*** Text passage ***

JOHANNESBURG (AP) - Doctors and activists say AIDS patients aren't getting treated because of a nationwide civil service strike in South Africa, the country with the most people infected with the virus that causes AIDS.
Dr. Ashraf Coovadia said Wednesday his HIV and AIDS clinic at a Johannesburg hospital usually sees 60 to 80 patients daily, but that has dropped to 20 to 30 since the strike began a week ago. He said patients may believe the government hospital has been closed down by the strike, or fear getting caught in violence that has flared between police and health workers on the picket line.
Coovadia, who works at a government hospital, is among the non-strikers. He said his staff is calling patients who are nearly out of AIDS drugs to urge them to come in. The drugs are usually dispensed in amounts meant to last three months. He said he has had to negotiate with strikers and security guards to ensure patients can enter the clinic safely.
"The situation is quite volatile," he said.
In the short term, patients who miss a few days of medication can develop drug resistance, making future treatment difficult. It is a concern for both AIDS patients and patients with tuberculosis. Tuberculosis has seen a resurgence in South Africa because of AIDS _ those whose immune systems are weakened are susceptible to TB.
"This is affecting hundreds of thousands of patients across the country," Coovadia said.
South Africa, a country of some 50 million, has an estimated 5.7 million people infected with HIV, the virus that causes AIDS, more than in any other country.
Sizwe Pamla, spokesman for a union that represents health workers, said it had planned before the strike for skeleton staffs to care for South Africans with AIDS and other critical patients, including those brought to emergency rooms. But Pamla said relations with the government had deteriorated to such an extent it was difficult to keep his members from the picket lines.
Pamla said the government could resolve the crisis by granting workers' demands for an 8.6 percent wage increase and a 1,000 rand ($137) housing allowance. The government is offering a 7 percent increase plus 700 rand ($96) for housing, and insisting it cannot afford to offer more.
"This country has got millions of people with HIV who need care," Pamla acknowledged. "It's sad that we are sitting here blaming each other."

***

Task instructions
a: Condense the paragraph of the report on South Africa's civil service strike that begins "Coovadia, who works at a government hospital" into a short bulleted list that keeps its main facts.
b: Carry on the report on South Africa's civil service strike, starting right after its final sentence.

*** Given information ***

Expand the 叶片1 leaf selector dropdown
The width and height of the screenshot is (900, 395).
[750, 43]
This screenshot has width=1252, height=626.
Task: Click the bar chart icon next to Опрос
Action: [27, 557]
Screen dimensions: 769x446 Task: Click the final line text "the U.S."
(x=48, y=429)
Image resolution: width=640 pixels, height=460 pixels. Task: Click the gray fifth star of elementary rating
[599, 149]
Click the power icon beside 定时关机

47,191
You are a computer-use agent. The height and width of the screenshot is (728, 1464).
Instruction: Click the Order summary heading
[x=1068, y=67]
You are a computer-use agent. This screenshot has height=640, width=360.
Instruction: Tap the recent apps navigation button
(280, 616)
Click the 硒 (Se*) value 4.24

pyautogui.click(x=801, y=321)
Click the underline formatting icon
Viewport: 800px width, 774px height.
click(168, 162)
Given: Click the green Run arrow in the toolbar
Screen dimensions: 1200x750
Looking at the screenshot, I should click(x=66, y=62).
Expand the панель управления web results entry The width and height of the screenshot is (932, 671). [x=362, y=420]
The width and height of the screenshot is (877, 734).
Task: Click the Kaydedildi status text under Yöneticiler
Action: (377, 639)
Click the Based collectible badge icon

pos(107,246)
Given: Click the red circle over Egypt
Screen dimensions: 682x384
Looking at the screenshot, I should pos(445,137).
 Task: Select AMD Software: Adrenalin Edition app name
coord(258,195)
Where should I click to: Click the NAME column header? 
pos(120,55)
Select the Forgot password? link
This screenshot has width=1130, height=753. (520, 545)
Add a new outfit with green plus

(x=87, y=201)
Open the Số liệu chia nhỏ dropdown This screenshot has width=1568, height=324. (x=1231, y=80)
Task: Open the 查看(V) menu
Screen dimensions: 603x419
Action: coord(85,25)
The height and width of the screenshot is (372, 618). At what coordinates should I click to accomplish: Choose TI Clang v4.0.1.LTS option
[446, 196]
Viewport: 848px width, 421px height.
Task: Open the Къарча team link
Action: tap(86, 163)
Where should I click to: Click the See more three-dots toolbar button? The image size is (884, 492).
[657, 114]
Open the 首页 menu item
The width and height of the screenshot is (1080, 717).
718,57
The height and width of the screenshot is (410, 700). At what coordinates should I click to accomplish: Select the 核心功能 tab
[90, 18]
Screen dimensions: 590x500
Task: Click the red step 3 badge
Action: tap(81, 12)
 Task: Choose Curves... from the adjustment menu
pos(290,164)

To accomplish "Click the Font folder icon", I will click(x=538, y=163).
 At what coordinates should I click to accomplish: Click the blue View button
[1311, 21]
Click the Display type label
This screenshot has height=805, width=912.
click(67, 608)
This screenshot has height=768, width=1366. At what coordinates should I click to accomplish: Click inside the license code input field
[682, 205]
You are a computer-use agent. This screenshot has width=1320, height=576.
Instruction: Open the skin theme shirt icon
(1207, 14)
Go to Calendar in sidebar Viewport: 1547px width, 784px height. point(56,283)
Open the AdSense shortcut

***

Written responses
a:
- Coovadia works at a government hospital and is not on strike.
- His staff call patients who are nearly out of AIDS drugs and urge them to come in.
- The drugs are usually dispensed in amounts meant to last three months.
- He has had to negotiate with strikers and security guards so patients can enter the clinic safely.

b:
At the Hillbrow Community Health Centre in an impoverished, densely populated central Johannesburg neighborhood, patients arrived to find the doors closed and hallways darkened Wednesday.
Jack Bloom, a local politician who specializes in health issues, said trouble at Hillbrow started when strikers forced a doctor to stop treating patients last week. Bloom said Hillbrow was one of the busiest AIDS clinics in the country.
In rural areas, poor patients who have to save up money for long journeys to clinics are arriving to find them closed, said Marige Versteeg of the Rural Doctors of Southern Africa organization.
"For rural patients, it's quite a disaster," she said.
The strike comes as the government has begun rolling out a campaign meant to make up for years of official denial and delay. A key component to the campaign is a testing drive, aimed at reaching 15 million people.
"I doubt there's very much testing going on during the strike," said AIDS activist Mark Heywood. "The health care service has basically broken down in large parts of the country."
Heywood said he supports the call for better wages that has led nurses and doctors as well as teachers, court clerks and other government workers to strike. But Heywood said he was trying to persuade unions to help ensure AIDS patients are cared for during the strike.
A public service strike in 2007 lasted a month.
Now, the two sides appear deadlocked. Unions who haven't yet joined the strike have threatened to do so, and major marches are planned Thursday in a show of labor's strength. The government has brought in military medics and volunteers to try to keep hospitals running.